- Stored items -
[Start of section]
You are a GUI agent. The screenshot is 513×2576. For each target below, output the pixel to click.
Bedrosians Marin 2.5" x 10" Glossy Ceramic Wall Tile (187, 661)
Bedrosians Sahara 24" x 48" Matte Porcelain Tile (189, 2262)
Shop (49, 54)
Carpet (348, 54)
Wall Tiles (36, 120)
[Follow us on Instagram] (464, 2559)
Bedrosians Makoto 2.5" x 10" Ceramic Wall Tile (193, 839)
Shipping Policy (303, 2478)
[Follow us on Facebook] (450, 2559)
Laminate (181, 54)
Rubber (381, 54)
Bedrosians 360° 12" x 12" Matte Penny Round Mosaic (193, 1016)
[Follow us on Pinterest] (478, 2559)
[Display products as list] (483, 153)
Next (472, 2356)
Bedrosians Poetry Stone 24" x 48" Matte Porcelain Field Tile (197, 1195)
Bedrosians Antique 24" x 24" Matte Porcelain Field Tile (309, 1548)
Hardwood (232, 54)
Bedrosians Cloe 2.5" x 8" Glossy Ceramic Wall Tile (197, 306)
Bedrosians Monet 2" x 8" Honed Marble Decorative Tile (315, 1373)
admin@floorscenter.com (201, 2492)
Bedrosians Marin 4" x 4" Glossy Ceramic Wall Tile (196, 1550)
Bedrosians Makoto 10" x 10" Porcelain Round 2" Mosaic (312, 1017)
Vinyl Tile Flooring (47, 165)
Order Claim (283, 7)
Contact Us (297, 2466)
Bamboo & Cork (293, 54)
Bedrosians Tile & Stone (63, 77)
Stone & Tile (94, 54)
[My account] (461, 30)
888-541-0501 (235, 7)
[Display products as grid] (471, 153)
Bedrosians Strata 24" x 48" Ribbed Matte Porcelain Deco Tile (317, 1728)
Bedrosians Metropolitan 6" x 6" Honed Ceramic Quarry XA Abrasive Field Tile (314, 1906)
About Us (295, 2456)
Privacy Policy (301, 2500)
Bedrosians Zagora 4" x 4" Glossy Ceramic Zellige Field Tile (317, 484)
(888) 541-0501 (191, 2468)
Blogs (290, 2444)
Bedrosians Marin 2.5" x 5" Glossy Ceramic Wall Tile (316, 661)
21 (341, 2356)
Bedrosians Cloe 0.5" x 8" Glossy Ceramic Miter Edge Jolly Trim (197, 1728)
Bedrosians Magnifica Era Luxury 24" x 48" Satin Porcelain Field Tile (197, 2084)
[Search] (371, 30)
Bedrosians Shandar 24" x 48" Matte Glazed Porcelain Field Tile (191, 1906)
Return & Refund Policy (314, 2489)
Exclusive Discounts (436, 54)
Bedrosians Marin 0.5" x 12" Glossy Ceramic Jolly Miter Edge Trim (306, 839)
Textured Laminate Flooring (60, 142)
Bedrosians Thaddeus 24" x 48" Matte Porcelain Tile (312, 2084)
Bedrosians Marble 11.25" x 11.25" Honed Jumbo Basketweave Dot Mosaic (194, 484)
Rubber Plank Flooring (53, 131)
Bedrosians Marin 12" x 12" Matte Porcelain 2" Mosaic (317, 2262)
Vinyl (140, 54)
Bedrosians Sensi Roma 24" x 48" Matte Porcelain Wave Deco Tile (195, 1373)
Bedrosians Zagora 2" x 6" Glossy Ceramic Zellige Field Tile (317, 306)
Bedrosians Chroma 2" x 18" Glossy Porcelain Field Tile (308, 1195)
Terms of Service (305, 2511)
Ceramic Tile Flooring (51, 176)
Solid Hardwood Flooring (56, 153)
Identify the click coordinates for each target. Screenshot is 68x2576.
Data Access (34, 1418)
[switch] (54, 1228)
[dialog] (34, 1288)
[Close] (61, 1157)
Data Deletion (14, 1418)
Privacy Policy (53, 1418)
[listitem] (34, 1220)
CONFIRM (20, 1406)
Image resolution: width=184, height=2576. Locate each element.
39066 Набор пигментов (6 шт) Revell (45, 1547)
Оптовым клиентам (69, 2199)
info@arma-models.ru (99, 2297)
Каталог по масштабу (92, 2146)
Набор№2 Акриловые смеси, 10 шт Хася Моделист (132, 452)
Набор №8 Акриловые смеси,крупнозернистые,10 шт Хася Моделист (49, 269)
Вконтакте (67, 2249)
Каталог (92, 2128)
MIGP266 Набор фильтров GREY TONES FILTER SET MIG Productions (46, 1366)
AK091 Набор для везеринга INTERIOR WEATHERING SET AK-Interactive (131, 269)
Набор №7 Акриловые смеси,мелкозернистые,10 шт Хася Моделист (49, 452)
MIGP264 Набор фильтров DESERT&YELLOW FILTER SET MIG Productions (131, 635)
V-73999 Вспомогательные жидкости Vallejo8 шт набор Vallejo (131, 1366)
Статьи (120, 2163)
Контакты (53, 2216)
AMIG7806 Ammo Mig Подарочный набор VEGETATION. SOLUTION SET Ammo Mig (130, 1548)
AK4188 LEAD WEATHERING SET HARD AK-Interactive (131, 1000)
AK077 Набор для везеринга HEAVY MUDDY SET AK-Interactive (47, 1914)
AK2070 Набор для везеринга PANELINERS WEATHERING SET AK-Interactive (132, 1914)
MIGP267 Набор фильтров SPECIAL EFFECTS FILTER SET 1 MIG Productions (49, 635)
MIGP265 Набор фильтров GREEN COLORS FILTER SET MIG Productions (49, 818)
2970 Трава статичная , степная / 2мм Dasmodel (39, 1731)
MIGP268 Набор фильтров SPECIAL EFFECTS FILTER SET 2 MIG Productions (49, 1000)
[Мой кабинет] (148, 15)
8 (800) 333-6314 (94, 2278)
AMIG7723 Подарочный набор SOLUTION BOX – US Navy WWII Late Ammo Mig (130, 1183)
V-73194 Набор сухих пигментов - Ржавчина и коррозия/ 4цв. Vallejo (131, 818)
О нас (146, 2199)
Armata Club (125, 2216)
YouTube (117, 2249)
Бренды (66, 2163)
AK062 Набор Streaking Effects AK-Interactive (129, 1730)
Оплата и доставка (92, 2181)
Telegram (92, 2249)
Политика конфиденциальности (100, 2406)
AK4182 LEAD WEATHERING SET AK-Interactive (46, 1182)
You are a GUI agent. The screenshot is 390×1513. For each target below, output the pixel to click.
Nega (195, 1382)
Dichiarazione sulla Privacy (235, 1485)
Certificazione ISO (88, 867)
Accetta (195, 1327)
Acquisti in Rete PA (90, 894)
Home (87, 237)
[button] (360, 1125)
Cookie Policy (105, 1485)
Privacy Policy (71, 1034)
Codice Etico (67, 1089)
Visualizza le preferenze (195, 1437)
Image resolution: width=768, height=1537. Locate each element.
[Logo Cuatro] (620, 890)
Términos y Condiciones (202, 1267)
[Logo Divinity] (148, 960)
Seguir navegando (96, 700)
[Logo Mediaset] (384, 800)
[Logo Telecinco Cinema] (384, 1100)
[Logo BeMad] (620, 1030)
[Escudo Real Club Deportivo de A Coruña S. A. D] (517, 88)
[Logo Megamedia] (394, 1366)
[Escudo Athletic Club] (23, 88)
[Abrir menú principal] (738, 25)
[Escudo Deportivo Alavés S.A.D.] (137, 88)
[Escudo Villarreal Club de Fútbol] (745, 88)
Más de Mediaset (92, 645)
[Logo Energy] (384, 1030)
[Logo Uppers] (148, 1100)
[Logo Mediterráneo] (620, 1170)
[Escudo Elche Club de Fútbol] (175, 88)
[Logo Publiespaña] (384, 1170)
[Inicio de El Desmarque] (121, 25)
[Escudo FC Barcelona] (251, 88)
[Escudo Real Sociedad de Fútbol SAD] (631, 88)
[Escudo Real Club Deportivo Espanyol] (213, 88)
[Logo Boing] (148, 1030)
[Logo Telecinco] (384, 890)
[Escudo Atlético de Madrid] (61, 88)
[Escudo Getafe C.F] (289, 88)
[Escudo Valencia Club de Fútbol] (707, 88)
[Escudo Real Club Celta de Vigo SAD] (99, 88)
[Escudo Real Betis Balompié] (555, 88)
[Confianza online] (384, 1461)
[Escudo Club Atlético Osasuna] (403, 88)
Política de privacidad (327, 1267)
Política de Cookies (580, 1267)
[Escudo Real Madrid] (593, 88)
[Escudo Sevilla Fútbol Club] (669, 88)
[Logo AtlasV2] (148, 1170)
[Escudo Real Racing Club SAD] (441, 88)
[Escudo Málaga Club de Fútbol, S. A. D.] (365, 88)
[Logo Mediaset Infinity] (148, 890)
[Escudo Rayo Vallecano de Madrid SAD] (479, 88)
[End of section]
- Action item -
The line containing "[Escudo Deportivo Alavés S.A.D.] (137, 88)" opens the range, and the last line of the entries closes it; copy that range exactly.

- Exercise solution -
[Escudo Deportivo Alavés S.A.D.] (137, 88)
[Escudo Villarreal Club de Fútbol] (745, 88)
Más de Mediaset (92, 645)
[Logo Energy] (384, 1030)
[Logo Uppers] (148, 1100)
[Logo Mediterráneo] (620, 1170)
[Escudo Elche Club de Fútbol] (175, 88)
[Logo Publiespaña] (384, 1170)
[Inicio de El Desmarque] (121, 25)
[Escudo FC Barcelona] (251, 88)
[Escudo Real Sociedad de Fútbol SAD] (631, 88)
[Escudo Real Club Deportivo Espanyol] (213, 88)
[Logo Boing] (148, 1030)
[Logo Telecinco] (384, 890)
[Escudo Atlético de Madrid] (61, 88)
[Escudo Getafe C.F] (289, 88)
[Escudo Valencia Club de Fútbol] (707, 88)
[Escudo Real Club Celta de Vigo SAD] (99, 88)
[Escudo Real Betis Balompié] (555, 88)
[Confianza online] (384, 1461)
[Escudo Club Atlético Osasuna] (403, 88)
Política de privacidad (327, 1267)
Política de Cookies (580, 1267)
[Escudo Real Madrid] (593, 88)
[Escudo Sevilla Fútbol Club] (669, 88)
[Logo AtlasV2] (148, 1170)
[Escudo Real Racing Club SAD] (441, 88)
[Escudo Málaga Club de Fútbol, S. A. D.] (365, 88)
[Logo Mediaset Infinity] (148, 890)
[Escudo Rayo Vallecano de Madrid SAD] (479, 88)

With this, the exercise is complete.